Monday, November 12, 2007
License Too Ill
Interesting notion of sovereignty: the "sovereign" Iraqi government has only limited legal options for regulating mercenary forces hired by a foreign power that are operating within Iraq's borders. Solving problems such as these through the legal/legislative/route route has advantages over attempts to assert sovereignty through the confrontation of armed groups (i.e., less dead and wounded) - or so we have been lecturing Iraqis ad nauseum. But then, you need both sides to buy into that model of governance for it to work, and with respect to this issue at least, we haven't exactly led by example.The Iraqi interior minister said Wednesday that he would authorize raids by his security forces on Western security firms to ensure that they were complying with tightened licensing requirements on guns and other weaponry, setting up the possibility of violent confrontations between the Iraqis and heavily armed Western guards. [...]
“Every company will be subject to such examination, and any company that does not follow the law will lose its license,” the minister, Jawad al-Bolani, said of the planned raids. “They are called security companies. They are not called violate-the-law companies.” [...]
Within Baghdad’s relatively safe and heavily guarded Green Zone, there have been early indications of a battle over who controls Iraqi streets. Private security guards say that Iraqi police officers have already descended on Western compounds and stopped vehicles driven by Westerners to check for weapons violations in recent weeks.

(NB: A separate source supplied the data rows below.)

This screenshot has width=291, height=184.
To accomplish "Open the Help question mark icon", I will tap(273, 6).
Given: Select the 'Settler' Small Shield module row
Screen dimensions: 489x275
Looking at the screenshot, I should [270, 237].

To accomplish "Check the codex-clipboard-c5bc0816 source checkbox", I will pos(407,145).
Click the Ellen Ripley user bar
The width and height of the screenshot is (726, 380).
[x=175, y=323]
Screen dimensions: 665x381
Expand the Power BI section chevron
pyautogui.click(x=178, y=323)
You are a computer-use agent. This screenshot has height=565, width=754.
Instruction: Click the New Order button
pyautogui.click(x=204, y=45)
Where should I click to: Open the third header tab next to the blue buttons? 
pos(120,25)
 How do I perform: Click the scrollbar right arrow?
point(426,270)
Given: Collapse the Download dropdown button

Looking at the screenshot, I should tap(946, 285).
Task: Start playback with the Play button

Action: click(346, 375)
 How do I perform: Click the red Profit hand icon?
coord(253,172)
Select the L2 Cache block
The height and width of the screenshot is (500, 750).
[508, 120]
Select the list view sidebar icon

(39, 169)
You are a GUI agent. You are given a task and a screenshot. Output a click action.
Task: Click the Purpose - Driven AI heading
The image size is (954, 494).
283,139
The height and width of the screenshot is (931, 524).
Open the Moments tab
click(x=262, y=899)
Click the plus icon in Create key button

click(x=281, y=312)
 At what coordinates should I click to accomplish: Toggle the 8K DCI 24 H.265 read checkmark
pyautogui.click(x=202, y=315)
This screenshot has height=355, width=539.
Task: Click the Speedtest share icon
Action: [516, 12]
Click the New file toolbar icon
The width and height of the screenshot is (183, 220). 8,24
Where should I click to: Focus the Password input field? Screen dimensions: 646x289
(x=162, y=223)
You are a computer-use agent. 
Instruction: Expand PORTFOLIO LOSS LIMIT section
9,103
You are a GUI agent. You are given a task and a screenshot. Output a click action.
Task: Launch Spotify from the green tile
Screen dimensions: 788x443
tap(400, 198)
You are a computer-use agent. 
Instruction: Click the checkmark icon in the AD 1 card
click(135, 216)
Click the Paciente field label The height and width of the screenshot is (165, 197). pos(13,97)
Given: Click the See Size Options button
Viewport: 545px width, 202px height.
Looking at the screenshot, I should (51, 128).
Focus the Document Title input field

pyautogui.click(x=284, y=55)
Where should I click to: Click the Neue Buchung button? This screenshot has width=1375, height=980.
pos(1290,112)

Any extension of those measures into the rest of the country, known as the Red Zone, could quickly turn into armed confrontation. Westerners are wary of Interior Ministry checkpoints, some of which have been fake, as well as of ministry units, which are sometimes militia-controlled and have been implicated in sectarian killings. Western convoys routinely have to choose between the risk of stopping and the risk of accelerating past what appear to be official Iraqi forces.
And because Western convoys run by private security companies are often protecting senior American civilian and military officials, the Iraqi government’s struggle with the companies has in some cases become a sort of proxy tug-of-war with the United States.
That dynamic was laid bare in the weeks immediately after the shooting on Sept. 16 in Nisour Square in Baghdad. The Iraqi government at first suggested that it would ban Blackwater, which has a contract to protect American diplomats, from working in Iraq. But the government was embarrassed when it discovered that its legal options were limited, and the United States — after placing a few new restrictions on the company — quickly sent it back onto the streets.